■ **DATASET RECORDS**:
****
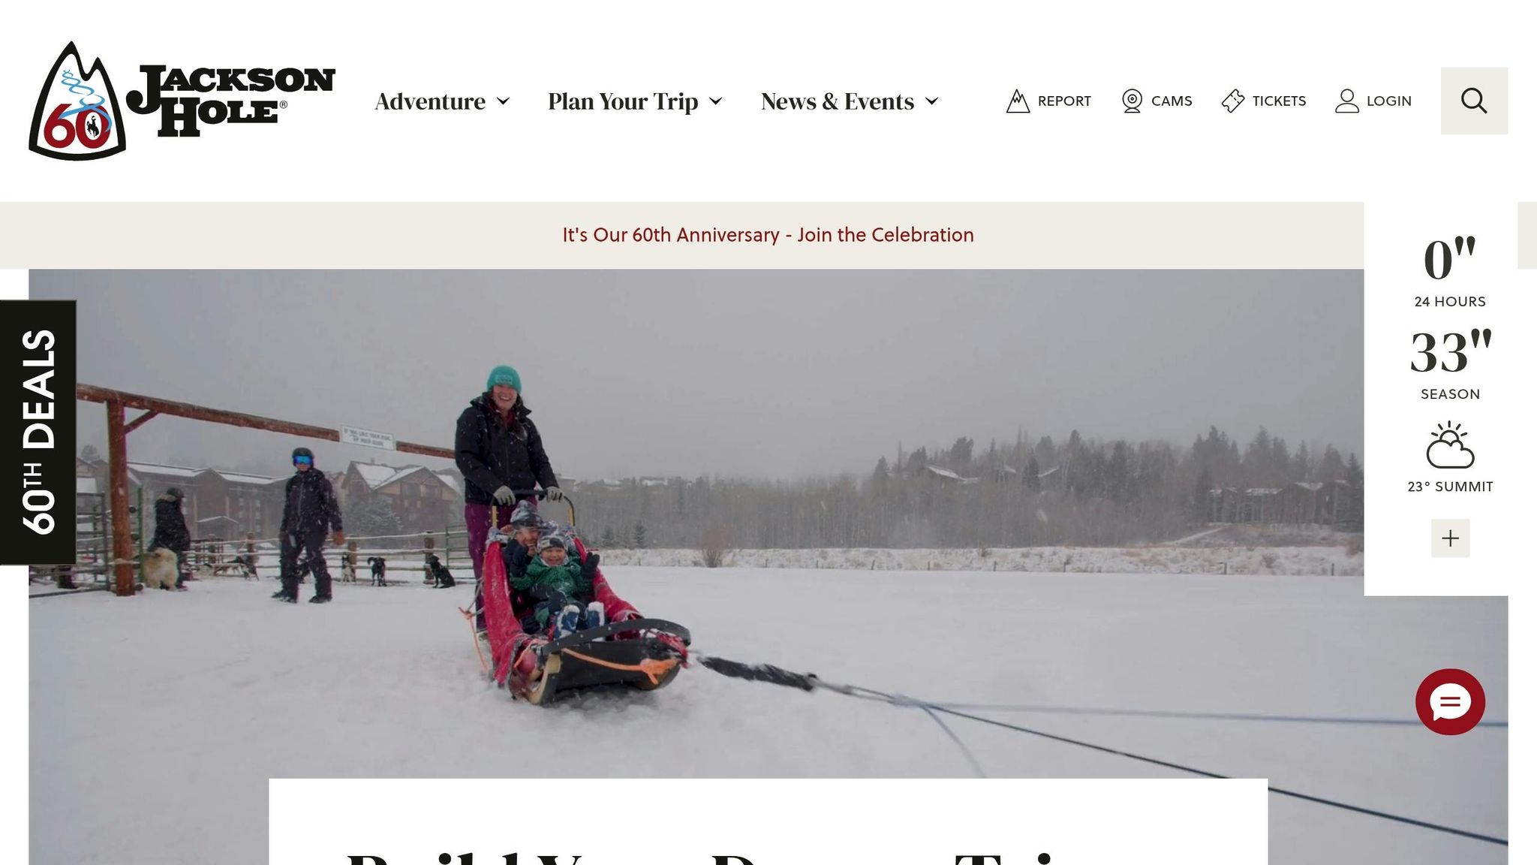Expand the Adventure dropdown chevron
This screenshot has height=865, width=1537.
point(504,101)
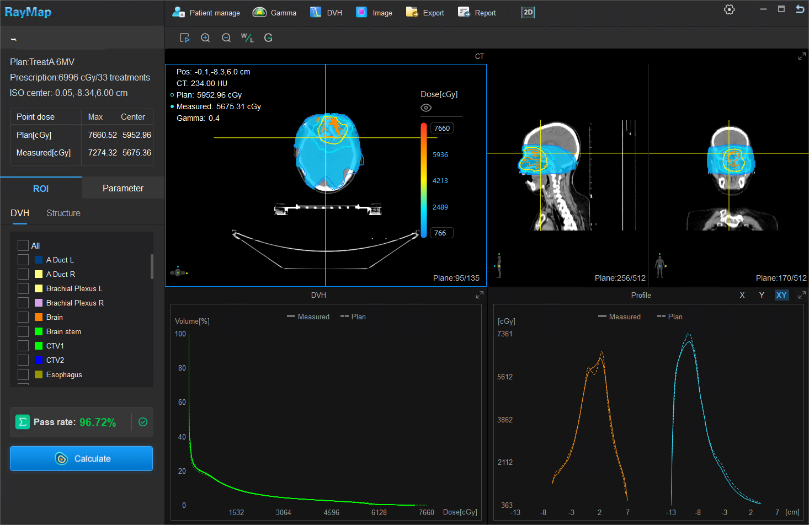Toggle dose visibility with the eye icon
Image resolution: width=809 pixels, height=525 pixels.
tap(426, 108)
****
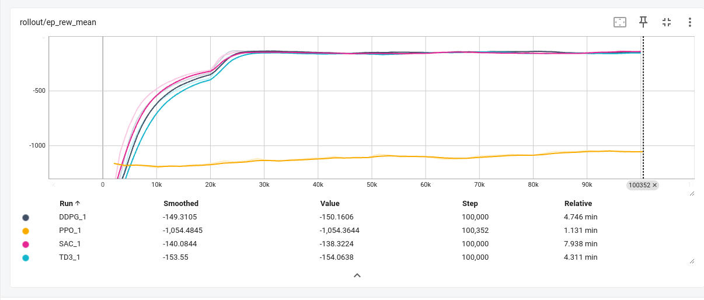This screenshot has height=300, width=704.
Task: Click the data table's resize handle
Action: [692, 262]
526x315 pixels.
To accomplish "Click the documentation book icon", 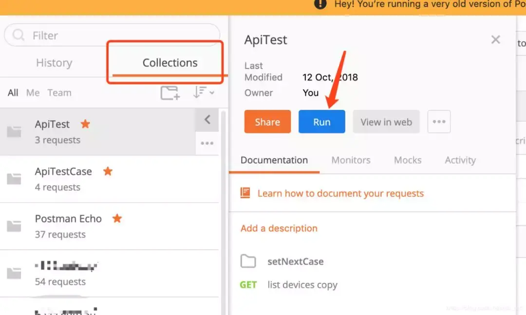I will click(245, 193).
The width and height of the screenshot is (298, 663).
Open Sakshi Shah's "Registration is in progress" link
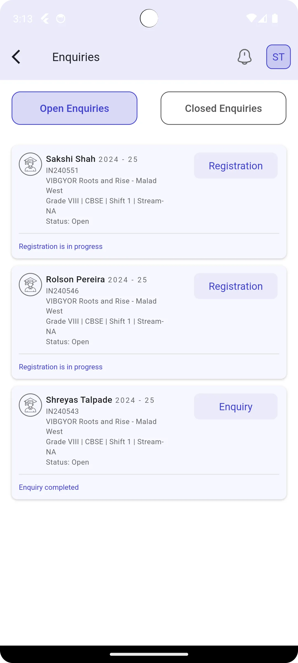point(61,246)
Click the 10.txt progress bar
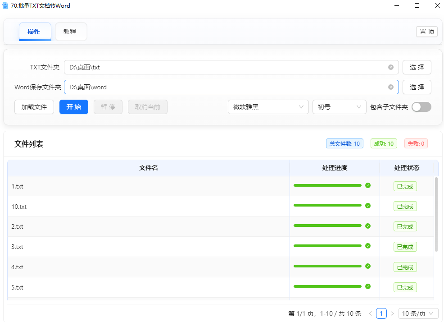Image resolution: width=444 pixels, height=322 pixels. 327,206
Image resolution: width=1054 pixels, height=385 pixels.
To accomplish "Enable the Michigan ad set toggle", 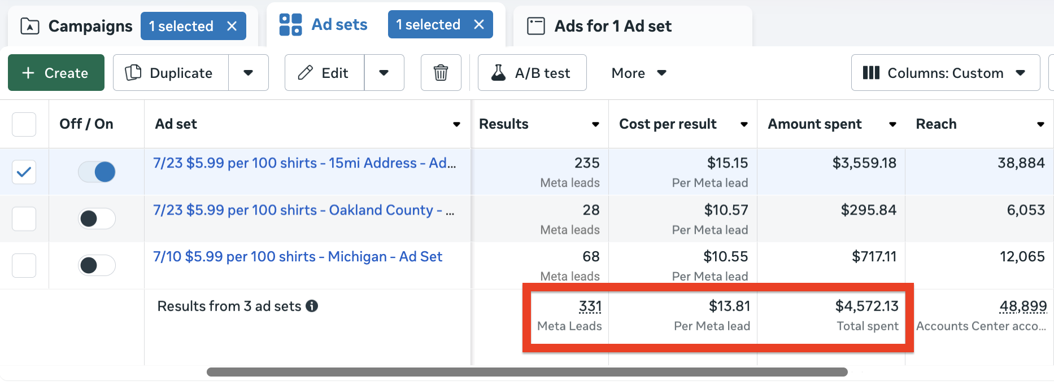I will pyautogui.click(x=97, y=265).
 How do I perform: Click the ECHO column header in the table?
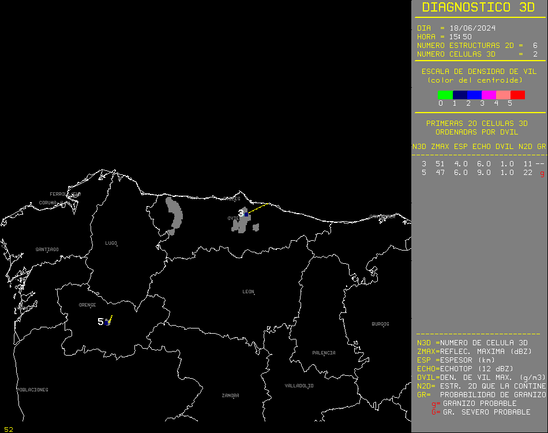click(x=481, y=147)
****
■ **WORK ORDER**: Copy exactly the material above from the line with "The width and" to the line with "Image resolution: width=1054", ends included, and nothing else. Leave out any picture.

■ **ANSWER TO THIS TASK**:
The width and height of the screenshot is (298, 663).
Open Sakshi Shah's "Registration is in progress" link
point(61,246)
Click the 10.txt progress bar
Image resolution: width=444 pixels, height=322 pixels. 327,206
Image resolution: width=1054 pixels, height=385 pixels.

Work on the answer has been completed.